Wrong default system encoding detected in Java application

335 views Asked by At

What is the problem?

I've noticed a strange problem with Java showing different default file encodings while running at the same machine and OS (Windows 10). If I run my Gradle application from a console, Charset.defaultCharset() shows Windows-1250. When I run it from IntelliJ (also as Gradle app) it shows Windows-1252.

It is even more strange when I run it on a different computer with Windows 11 - the results are quite opposite, Windows-1252 while running from a console and Windows-1250 in IntelliJ.

The correct system encoding for my OS (Polish version of Win 10/11) should always be Windows-1250 as far as I know.

I use AdoptOpenJDK 16, Gradle 7.0 and IJ 2021.3.2.

Why is it important in my case?

My Java application executes external Python scripts and communicates with Python processes created by ProcessBuilder via Process.getInput/OutputStream(). When I send some data with non-ascii characters through that stream, they are replaced with ? and read as such on the Python side. For example, on Java side I am sending a line like this:

try (var inputWriter = new BufferedWriter(new OutputStreamWriter(scriptProcess.getOutputStream()))) {
    inputWriter.write("Właściciel");
}

and on the Python side I am receiving this data like this:

inputBuffer = []
for line in stdin:
    inputBuffer.append(line.rstrip())

When I print inputBuffer or write it to a file, it shows W?a?ciciel.
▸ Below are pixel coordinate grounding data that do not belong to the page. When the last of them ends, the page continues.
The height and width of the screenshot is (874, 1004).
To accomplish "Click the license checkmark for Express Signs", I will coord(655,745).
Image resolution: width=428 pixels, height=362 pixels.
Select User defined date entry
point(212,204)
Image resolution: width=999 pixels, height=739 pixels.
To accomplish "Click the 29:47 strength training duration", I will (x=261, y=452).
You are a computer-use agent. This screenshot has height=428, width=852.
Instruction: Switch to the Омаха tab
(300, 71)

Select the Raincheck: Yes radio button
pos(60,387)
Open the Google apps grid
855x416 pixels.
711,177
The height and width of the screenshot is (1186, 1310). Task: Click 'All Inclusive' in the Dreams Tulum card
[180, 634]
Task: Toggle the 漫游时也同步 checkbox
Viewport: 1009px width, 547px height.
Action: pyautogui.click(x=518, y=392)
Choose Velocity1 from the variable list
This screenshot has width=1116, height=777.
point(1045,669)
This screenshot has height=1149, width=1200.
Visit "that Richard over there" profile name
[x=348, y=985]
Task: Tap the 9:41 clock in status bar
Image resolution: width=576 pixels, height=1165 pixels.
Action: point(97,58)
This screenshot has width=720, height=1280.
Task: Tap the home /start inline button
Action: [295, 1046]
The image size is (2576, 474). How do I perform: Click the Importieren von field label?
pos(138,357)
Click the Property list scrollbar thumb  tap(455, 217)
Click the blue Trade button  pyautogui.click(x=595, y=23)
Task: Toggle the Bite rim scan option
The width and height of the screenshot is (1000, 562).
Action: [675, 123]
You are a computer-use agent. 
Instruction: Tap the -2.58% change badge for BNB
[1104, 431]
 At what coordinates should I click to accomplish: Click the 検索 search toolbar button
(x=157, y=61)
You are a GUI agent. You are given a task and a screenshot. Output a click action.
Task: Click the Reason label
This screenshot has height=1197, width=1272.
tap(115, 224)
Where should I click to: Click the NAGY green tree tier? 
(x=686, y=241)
It's worth noting that this behavior doesn't depend on the encoding of the input string itself - "Właściciel" can be read from UTF-8 or Windows-1250 or Windows-1252 file and the problem remains the same.

If I force a correct encoding by adding it as a Writer's parametr:

var writer = new OutputStreamWriter(scriptProcess.getOutputStream(), "Windows-1250")

..then it works ok, question marks disappear. But I feel hardcoding "system encoding" is not a good solution, because it will collapse if someone runs my app on Windows with other regional settings (e.g. with the English language, where default encoding is UTF-8).

So my question is: is there another way to determine valid system encoding or to create communication between processes that is independent of system encoding/region settings?

0

There are 0 answers